"Our challenge," says Focke, "is to ensure that all physician documentation has been completed before sending the record," she says. "We are currently reviewing our internal medical staff rules and regulations regarding documentation time frames. If the record is not complete, we experience a delay and our cash flow may be compromised".
As far as the issues for which her facility has received additional documentation requests (ADRs), Focke says that it has predominantly been short-day stays and cardiac procedures, and that these issues and more should be monitored closely.
"Kentucky is not included in the RAC prepayment demonstration program, but as of now, our MAC is taking on this role," she says. "One thing we found difficult is that prepayment record requests do not always arrive timely. Every Monday we look at the Medicare online system to see if there have been suspended claims (SB6001) for pre-payment review. We compare this suspend list with the letters received and if there are letters missing, we print them from the system and process accordingly."

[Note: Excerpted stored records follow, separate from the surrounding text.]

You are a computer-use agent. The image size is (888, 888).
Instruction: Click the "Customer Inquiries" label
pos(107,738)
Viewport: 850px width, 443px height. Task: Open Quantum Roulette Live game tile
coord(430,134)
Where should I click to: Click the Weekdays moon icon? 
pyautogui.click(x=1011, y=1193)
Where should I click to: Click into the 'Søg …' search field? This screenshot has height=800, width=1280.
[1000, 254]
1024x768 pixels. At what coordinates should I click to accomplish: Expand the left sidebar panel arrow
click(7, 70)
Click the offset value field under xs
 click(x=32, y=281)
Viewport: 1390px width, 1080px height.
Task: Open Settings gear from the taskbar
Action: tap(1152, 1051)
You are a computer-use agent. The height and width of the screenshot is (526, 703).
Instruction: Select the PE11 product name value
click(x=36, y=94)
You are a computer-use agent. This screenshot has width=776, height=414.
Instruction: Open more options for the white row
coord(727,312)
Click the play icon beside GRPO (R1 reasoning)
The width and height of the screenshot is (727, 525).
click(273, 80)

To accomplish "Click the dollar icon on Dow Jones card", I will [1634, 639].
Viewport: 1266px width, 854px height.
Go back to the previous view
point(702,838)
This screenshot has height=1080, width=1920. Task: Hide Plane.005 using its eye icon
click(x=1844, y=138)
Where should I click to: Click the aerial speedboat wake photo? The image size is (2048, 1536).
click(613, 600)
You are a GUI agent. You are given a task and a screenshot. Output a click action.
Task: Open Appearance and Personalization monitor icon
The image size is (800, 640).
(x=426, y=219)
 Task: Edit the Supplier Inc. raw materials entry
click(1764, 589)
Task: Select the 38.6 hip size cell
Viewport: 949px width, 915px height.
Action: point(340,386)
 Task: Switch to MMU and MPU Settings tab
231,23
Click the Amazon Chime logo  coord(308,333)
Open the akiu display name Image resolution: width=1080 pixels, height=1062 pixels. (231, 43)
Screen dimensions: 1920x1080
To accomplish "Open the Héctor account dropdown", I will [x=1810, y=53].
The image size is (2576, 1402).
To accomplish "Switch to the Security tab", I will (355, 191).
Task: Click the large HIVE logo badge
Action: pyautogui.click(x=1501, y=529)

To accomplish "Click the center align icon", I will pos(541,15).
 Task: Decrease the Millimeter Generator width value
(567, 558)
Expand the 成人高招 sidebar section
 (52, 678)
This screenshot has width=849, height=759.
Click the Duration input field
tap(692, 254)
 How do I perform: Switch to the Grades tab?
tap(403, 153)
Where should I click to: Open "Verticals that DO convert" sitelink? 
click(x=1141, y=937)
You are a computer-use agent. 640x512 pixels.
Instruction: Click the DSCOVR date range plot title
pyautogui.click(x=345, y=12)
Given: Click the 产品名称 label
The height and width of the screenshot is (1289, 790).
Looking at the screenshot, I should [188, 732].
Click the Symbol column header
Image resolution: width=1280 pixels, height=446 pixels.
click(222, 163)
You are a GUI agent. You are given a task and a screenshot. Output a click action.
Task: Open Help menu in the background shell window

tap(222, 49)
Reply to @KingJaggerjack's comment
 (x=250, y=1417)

From an operational standpoint, ADR will come from the FI/MAC and will contain specific details regarding where providers should submit documentation. From here, providers will have 30 days to submit and the claim will automatically be denied if documentation isn't received within 45 days.
Once the Recovery Auditor receives the documentation, it will then review the claim and communicate its determination back to the FI/MAC, according to CMS. Providers will then receive the payment determination on the remittance advice within 45 days.